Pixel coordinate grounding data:

###

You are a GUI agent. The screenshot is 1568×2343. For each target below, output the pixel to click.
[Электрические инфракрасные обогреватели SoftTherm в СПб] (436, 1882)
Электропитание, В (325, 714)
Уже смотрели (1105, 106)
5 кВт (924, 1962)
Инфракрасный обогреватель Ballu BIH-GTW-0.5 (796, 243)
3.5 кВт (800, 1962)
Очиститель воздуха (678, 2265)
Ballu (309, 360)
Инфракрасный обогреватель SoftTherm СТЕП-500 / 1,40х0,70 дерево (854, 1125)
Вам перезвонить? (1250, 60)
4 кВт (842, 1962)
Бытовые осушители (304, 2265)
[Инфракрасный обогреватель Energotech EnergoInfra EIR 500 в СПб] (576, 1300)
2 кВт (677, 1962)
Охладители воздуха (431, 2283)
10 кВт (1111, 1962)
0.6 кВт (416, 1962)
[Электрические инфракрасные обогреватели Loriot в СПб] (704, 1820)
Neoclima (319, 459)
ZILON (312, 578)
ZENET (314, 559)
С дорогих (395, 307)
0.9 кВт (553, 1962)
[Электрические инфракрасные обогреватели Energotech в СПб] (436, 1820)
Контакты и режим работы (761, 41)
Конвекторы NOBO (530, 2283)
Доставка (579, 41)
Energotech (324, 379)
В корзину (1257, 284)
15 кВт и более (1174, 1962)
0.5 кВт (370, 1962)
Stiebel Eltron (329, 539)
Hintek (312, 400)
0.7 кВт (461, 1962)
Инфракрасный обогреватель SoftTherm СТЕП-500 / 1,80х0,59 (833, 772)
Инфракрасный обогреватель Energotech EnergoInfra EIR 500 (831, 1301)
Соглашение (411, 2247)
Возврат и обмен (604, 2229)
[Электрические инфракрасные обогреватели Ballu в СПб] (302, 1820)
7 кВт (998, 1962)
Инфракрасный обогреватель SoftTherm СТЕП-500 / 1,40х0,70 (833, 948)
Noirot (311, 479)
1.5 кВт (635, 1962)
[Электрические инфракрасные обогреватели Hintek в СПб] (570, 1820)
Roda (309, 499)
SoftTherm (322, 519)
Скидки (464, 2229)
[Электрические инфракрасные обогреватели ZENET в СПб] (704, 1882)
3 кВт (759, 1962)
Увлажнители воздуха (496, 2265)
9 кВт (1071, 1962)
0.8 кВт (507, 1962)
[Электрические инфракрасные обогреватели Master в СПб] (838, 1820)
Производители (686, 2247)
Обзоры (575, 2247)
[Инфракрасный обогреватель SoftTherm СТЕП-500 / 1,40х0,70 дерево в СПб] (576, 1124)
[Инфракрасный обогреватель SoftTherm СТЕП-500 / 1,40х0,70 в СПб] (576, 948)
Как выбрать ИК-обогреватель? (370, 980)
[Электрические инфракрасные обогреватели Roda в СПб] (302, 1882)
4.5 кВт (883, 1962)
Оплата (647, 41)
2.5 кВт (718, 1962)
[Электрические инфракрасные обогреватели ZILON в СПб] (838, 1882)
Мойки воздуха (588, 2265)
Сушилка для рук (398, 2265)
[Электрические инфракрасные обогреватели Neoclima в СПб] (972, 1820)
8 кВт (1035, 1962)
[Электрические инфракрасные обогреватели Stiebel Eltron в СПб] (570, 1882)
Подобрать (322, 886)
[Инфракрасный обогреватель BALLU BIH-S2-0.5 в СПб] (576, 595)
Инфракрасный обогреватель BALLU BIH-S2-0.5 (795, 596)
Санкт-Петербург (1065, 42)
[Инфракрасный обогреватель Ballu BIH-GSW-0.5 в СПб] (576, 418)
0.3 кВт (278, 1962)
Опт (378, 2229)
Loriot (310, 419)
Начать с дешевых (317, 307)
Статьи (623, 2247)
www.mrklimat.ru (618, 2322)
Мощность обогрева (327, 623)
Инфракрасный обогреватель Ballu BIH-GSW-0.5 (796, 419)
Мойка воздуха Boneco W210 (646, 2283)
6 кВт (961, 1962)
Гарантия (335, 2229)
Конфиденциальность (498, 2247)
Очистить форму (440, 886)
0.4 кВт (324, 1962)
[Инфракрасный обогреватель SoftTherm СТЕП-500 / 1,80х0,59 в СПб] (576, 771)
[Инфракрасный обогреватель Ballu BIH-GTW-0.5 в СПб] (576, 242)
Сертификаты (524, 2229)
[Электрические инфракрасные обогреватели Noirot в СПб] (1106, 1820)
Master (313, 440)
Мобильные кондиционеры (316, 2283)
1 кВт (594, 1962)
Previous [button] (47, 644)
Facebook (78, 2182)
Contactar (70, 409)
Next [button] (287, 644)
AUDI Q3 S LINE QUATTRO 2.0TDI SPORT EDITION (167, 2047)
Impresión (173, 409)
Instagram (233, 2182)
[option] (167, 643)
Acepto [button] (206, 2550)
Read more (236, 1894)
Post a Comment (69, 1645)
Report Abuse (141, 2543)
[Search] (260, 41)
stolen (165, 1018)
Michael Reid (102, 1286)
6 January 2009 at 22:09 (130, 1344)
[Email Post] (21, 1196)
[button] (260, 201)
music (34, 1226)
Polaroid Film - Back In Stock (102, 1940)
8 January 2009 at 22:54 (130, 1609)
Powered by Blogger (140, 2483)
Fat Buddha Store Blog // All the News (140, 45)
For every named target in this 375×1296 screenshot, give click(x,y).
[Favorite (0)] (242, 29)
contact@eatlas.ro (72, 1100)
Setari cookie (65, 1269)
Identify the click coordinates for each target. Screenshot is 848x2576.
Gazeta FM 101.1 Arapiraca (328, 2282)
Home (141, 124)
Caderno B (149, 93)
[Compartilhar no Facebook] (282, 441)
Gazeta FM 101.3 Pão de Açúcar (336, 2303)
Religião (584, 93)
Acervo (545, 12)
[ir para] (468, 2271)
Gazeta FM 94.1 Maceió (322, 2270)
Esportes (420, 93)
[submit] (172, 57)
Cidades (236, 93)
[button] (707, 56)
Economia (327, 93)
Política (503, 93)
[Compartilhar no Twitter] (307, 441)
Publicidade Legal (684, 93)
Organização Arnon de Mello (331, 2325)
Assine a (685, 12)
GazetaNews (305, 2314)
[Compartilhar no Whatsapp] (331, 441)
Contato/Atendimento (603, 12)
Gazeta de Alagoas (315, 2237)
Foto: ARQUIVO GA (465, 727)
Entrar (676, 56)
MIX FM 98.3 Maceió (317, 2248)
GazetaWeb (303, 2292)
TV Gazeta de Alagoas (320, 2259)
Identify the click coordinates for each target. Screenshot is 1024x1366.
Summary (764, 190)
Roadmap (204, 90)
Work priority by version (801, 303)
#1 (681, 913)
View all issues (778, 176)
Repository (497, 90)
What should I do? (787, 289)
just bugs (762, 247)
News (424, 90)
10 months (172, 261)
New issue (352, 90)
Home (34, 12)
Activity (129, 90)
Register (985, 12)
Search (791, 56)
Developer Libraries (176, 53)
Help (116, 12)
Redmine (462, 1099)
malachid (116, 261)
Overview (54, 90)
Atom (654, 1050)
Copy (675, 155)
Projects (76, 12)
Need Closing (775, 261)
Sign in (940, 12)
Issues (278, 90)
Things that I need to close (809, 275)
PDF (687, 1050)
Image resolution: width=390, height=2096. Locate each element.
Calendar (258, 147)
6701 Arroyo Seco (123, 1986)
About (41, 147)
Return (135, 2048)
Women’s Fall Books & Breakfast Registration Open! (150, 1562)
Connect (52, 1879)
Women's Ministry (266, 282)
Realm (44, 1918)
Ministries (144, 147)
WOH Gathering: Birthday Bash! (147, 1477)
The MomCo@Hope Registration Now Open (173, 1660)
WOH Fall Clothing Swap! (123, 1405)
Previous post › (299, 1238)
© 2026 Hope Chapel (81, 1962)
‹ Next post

###

> [WHAT IS EXPECTED] Note every line of the records that holds the word "Identify", and copy it.

> [TASK RESPONSE]
Identify the click coordinates for each target. Screenshot is 848x2576.
Identify the click coordinates for each target. Screenshot is 1024x1366.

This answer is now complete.